Regression Three: Prevent Defense
Now we have to bring in that last effect we saw when we cut the data; the last, or second to last, drive effect. Now we are just going to dummy for the second to last drive of the game and see if this variable has the effect we expect in a broader set of controls.
Drive Number -0.013
Standard Error 2.9857e-06
t-value -4478
Win Fit +0.1%
Spread Fit +0.4%
This additional control had virtually no effect on our Drive Number field as it remained a substantial in real world effect and statistically significant. The Prevent Defense control was positive, adding .04 points per drive if it was in play, but that is not much considering it is multiplied by 1 when it is in play. It did interact with the game situation controls and made each of them more negative and overall it increased the model fit on spread on the 9 years of data.
Conclusion
While you don't ever shut the door permanently on a hypothesis I think we can safely put the tempo hypothesis to bed for a while. This work falls very much in line with the prior work from Connolly, Baldwin, and Douglas on the effect of tempo on a defense in football. While college football lacks the depth of data of the NFL to get to GPS level tracking the data certainly allows us to test this hypothesis fairly and report usable results. Simply running more drives may lead to scoring, and giving up more points, but its getting more at bats that matters and not that you give up more points per drive the more drives you face. While we can come back and revisit this question in college at another time where the data is at a deeper level, and I would recommend that since college has a greater disparity of scheme than pro, I think the tempo question is pretty fairly settled as well as we can get it in the current data.
Teams still do go tempo these days in CFB and the Pros and we should realize this is more about match-ups, substitutions and limiting opposing playcaller's options than some tiring effect that thus far is not showing up in multiple levels of data with different analytic methods applied.

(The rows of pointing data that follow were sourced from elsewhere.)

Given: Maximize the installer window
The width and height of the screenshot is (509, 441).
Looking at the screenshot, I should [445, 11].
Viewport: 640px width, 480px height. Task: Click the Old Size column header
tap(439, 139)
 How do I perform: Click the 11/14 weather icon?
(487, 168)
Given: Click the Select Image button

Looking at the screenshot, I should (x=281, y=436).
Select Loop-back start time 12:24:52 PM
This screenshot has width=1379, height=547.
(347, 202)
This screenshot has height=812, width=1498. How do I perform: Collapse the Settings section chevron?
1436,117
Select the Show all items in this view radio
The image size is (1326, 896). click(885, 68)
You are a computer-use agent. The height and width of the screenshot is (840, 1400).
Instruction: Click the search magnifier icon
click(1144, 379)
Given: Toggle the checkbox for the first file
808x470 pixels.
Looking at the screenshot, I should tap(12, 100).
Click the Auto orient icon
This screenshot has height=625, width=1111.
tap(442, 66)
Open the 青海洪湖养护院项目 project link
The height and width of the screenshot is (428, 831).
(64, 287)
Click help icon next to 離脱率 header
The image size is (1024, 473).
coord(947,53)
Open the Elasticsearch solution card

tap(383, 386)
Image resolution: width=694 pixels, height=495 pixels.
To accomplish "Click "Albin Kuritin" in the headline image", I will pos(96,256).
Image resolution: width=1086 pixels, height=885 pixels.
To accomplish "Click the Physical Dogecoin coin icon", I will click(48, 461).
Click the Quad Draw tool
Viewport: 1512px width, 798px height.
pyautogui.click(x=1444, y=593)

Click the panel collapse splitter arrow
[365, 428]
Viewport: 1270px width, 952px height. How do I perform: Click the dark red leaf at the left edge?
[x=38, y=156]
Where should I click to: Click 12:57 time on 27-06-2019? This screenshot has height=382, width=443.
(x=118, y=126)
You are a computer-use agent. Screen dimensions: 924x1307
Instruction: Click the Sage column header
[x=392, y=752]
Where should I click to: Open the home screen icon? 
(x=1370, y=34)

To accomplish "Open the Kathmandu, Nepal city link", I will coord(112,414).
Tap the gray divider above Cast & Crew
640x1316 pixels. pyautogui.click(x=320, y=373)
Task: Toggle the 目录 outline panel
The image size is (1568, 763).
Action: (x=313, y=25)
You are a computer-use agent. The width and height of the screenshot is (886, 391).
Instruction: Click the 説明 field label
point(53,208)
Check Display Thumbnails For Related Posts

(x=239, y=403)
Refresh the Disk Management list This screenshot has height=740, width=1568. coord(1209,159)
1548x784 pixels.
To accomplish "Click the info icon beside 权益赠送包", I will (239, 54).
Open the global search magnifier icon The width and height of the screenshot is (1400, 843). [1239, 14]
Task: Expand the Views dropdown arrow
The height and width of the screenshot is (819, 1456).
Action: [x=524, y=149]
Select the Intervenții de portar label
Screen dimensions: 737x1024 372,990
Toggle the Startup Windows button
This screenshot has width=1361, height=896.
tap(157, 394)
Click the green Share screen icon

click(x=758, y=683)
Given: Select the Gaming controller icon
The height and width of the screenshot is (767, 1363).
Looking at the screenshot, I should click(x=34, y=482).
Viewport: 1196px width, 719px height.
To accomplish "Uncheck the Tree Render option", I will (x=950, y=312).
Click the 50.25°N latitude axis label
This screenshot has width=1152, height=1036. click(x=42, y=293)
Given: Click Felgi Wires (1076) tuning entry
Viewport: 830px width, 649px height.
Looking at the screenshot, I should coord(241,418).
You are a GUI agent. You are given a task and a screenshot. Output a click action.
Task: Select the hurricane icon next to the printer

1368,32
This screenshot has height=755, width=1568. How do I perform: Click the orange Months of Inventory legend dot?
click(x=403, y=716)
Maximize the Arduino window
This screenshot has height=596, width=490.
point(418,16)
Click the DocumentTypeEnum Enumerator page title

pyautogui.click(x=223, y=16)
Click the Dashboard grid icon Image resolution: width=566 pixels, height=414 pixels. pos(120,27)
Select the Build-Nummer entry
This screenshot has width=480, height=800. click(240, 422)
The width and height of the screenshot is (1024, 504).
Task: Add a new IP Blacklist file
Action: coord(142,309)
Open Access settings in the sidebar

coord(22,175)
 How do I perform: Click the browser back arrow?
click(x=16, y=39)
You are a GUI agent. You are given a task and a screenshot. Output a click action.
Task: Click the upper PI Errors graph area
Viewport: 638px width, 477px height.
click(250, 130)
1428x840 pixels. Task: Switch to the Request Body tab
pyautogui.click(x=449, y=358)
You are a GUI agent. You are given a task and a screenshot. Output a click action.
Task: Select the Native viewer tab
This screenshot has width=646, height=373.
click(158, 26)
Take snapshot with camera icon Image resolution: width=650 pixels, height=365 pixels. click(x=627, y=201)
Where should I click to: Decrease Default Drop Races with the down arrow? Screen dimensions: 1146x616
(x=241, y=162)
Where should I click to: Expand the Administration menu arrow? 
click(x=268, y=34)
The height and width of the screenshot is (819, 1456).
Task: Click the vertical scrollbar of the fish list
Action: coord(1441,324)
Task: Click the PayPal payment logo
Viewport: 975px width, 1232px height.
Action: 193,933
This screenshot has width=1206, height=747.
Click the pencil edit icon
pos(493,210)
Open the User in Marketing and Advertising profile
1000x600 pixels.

Note: Not all of the new variables made it in to the latest Beta_Rank production model. In testing the overall fit for parsimony, the model that predicts best with the fewest independent variables is best, I found that the Last Drive variable added no additional predictive power when run with the game situation and last drive variables and it was dropped. I was also able to refactor how I weighted for garbage time using the new fields and this produced a new version of Beta_Rank with a full 0.7% improvement on predicting spreads accurately.